As one of the showcase titles for Nintendo 64, Shadows performs well enough. The dogfight sequences are particularly furious, but some of the first-person levels feel a little tired and control is sloppy.

Players can choose a third-person perspective, but that only points up how short Shadows falls when compared to a title like Super Mario 64. Dash’s moves are awkward and sluggish against the precision with which Mario moves.

Sadly, Shadows also highlights some of the limitations of Nintendo 64’s cartridge-based technology. Because of the limited storage space, sound and video clips are sacrificed. Don’t get me wrong: The quality of the opening video is no measure of a game’s standing. But Shadows plays out long conversations and back stories with text that scrolls screen after screen.
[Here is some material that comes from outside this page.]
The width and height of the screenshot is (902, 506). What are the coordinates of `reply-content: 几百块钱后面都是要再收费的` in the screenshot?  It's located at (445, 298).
It feels pretty 16-bit. The Force is with this game, but just barely.



Rebel Assault II: In many ways, Rebel Assault II for PlayStation is a better title than Shadows. Originally designed for PC, Rebel II is one of those few titles that shines in its port to game machines. It includes all the same action as Shadows--but more of it.

Because of the TV screen’s lower resolutions, the video clips shot for Rebel look considerably better than they do on computer monitors.
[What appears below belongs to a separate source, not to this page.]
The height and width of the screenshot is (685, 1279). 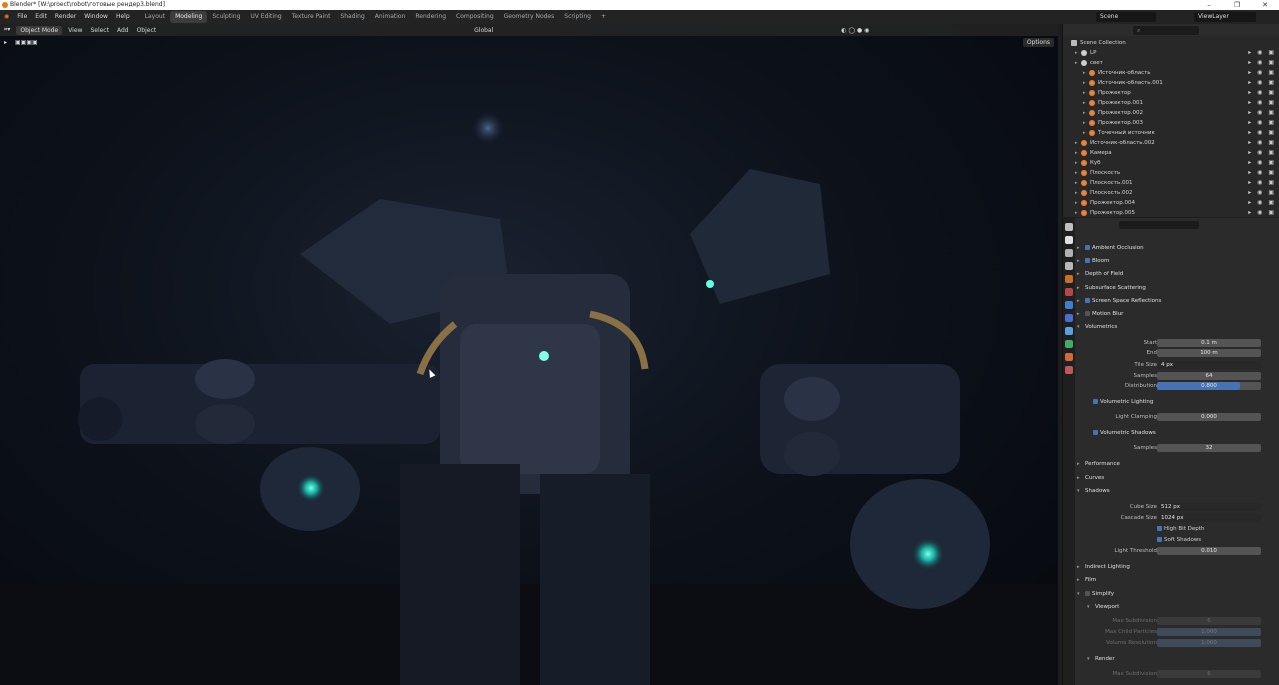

Dark Forces: Unfortunately, Dark Forces for PlayStation falls squarely into the category of games better left on the PC. A first-person shooter, Dark Forces tracks the exploits of, yes, another mercenary trying to find plans for the Death Star.

The same difference in technology that makes Rebel Assault II look great on a television screen makes Dark Forces too clunky to read well. For fans of both first-person shooters and “Star Wars,” Dark Forces is still a good bet. Everyone else, though, ought to rent it or borrow it from a friend.